Calculator giving wrong answer to compound interest problem.

[davidneedsmathhelp]

I am using this formula to calculate compound interest.

A = P (1 + r/n)^(nt)

Find the accumulated value of an investment of $10,000 for 7 years at an interest rate of 4.5% compounding semiannually.

When I divide 0.045 by 2, add 1, raise the result to the 9th power, and finally multiply 10000 by that result, I am getting 12,217.15, rounding to the nearest cent. The answer should be 13,654.83

Can someone tell me what I am doing wrong? Thanks!

 

[JeffM]

Why are you dividing 0.045 by 2? Does the problem specify semi-annual compounding? (If so, you need to say so explicitly. We ask that you give problems exactly and completely.)

Assuming that we are dealing with semi-annual compounding, in which case dividing by 2 is correct, why are you raising to the NINTH power? How many semi-annual periods are there in seven years?

 

[davidneedsmathhelp]

Why are you dividing 0.045 by 2? Does the problem specify semi-annual compounding? (If so, you need to say so explicitly. We ask that you give problems exactly and completely.)

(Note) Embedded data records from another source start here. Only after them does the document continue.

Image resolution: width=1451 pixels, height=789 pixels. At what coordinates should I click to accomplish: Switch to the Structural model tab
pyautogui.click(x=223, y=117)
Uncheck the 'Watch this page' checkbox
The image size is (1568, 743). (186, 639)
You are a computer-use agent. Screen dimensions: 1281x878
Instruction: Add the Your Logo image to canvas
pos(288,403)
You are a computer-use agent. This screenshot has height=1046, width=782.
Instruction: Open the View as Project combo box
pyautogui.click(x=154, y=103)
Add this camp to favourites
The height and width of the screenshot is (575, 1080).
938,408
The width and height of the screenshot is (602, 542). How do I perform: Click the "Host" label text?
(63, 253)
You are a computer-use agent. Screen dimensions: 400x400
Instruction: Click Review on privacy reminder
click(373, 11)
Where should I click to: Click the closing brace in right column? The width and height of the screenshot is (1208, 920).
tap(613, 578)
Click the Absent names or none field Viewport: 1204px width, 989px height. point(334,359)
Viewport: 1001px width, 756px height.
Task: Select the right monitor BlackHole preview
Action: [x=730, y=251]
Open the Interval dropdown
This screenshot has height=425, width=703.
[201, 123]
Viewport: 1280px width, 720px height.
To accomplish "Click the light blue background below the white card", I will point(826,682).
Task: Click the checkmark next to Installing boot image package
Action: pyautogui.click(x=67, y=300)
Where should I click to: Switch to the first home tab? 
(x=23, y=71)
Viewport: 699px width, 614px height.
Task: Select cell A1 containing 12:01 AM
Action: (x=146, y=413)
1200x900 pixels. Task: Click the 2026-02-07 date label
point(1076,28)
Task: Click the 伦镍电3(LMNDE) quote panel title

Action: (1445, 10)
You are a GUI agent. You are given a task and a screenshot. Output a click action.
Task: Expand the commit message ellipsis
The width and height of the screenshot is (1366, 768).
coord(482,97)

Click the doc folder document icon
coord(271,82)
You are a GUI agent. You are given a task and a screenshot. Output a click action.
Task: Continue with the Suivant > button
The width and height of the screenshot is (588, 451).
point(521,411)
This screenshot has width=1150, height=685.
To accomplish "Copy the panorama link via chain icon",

Assuming that we are dealing with semi-annual compounding, in which case dividing by 2 is correct, why are you raising to the NINTH power? How many semi-annual periods are there in seven years?

Hi Jeff. I am raising to the 9th power because t = 7, and n = 2 (semiannual). I believe the exponent product rule is a^m * a^n =a^m+n

When I multiply the exponent 7 and 2 instead of adding them, I am getting the correct answer. Silly mistake by me, I appreciate the help.

 

[tkhunny]

7 * 2 = 14